### Reading text
=======

BRIEF DESCRIPTION OF THE DRAWINGS

The invention may best be understood by reference to the following description taken in conjunction with the accompanying drawings in which:

FIG. 1 is a perspective view of a building panel according to an exemplary embodiment of the present invention.

FIG. 2 is a top view of the panel of FIG. 1.

FIG. 3 is a front view of the panel of FIG. 1.

FIG. 4 is an enlarged schematic view of an edge profile of the panel of FIG. 1.

FIG. 5 is a perspective view of a building incorporating the panel of FIG. 1, according to an exemplary embodiment of the present invention.

FIG. 6 is a cross-sectional view of the building of FIG. 5, taken along line 6-6.

FIG. 7 is a cross-sectional view of the building of FIG. 5, taken along line 7-7.

FIG. 8 is a side view of the fin and beam construction of the building of FIG. 5.

FIG. 9 is a top view of the building of FIG. 5.

FIG. 10 is a cross-sectional view of the building of FIG. 9, taken along line 10-10.

FIG. 11 is a cross-sectional view of the building of FIG. 9, taken along line 11-11.

FIG. 12 is a perspective view of the roof of the building of FIG. 5.

FIG. 13 is a schematic top view of the roof of the building of FIG. 5.

FIG. 14 is a side view of a first roof panel of the roof of the building of FIG. 5.

FIG. 15 is a top view thereof.

FIG. 16 is a side view of a second roof panel of the roof of the building of FIG. 5.

=======

### Excerpted records
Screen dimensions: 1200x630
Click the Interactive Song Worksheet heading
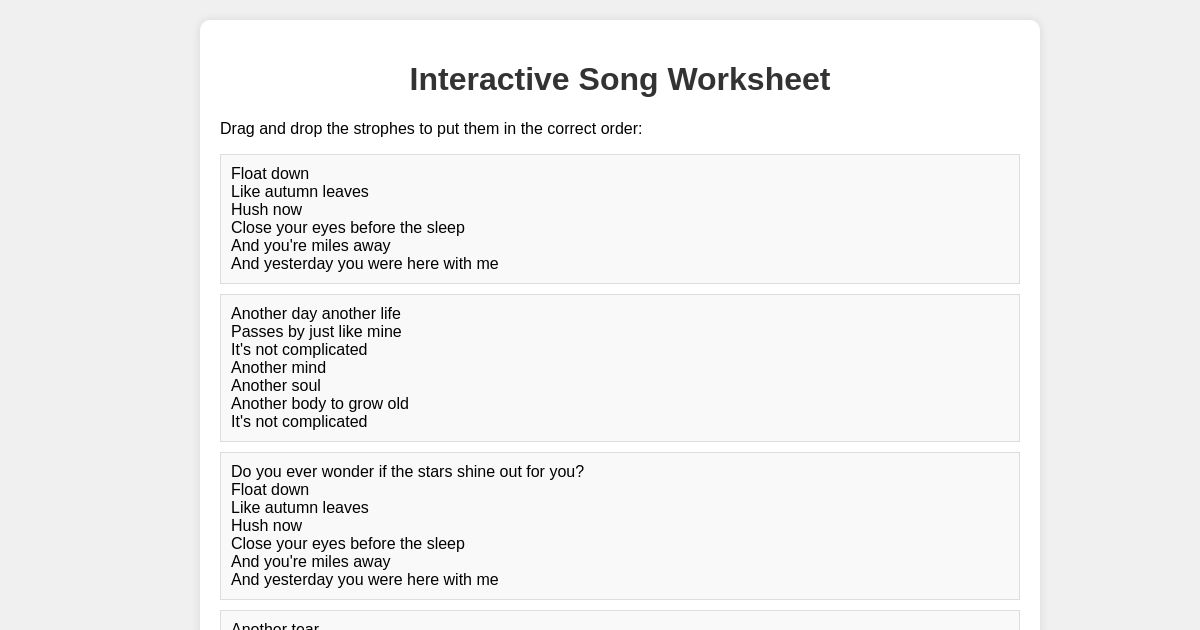pos(620,79)
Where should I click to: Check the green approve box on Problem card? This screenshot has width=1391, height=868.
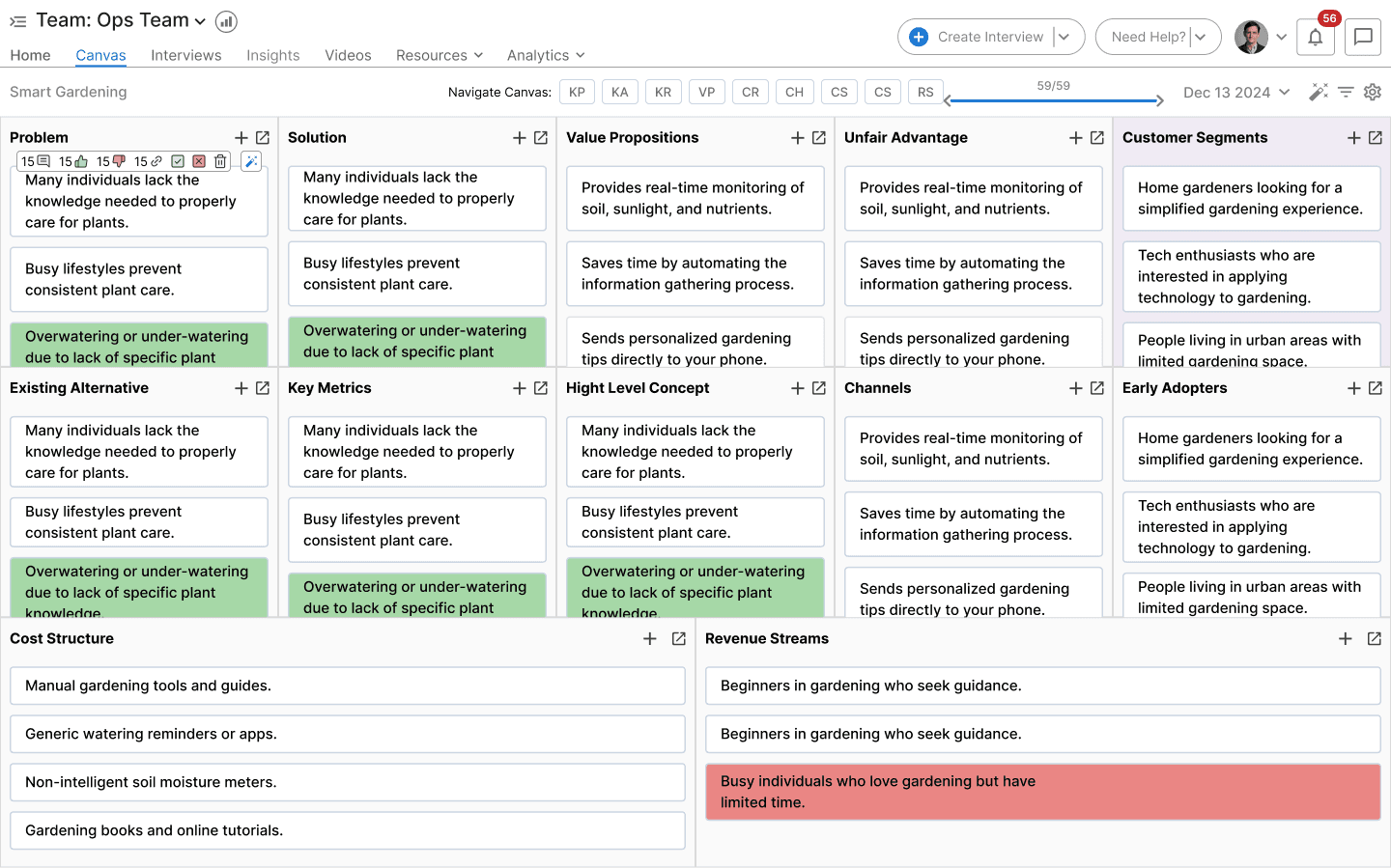click(178, 161)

=======

### Directive
Rewrite the list of drawing descriptions from the words "FIG. 11 is a" through "top view thereof.", changing "roof" to "canopy". The records play no part in this work.

### Worked answer
FIG. 11 is a cross-sectional view of the building of FIG. 9, taken along line 11-11.

FIG. 12 is a perspective view of the canopy of the building of FIG. 5.

FIG. 13 is a schematic top view of the canopy of the building of FIG. 5.

FIG. 14 is a side view of a first canopy panel of the canopy of the building of FIG. 5.

FIG. 15 is a top view thereof.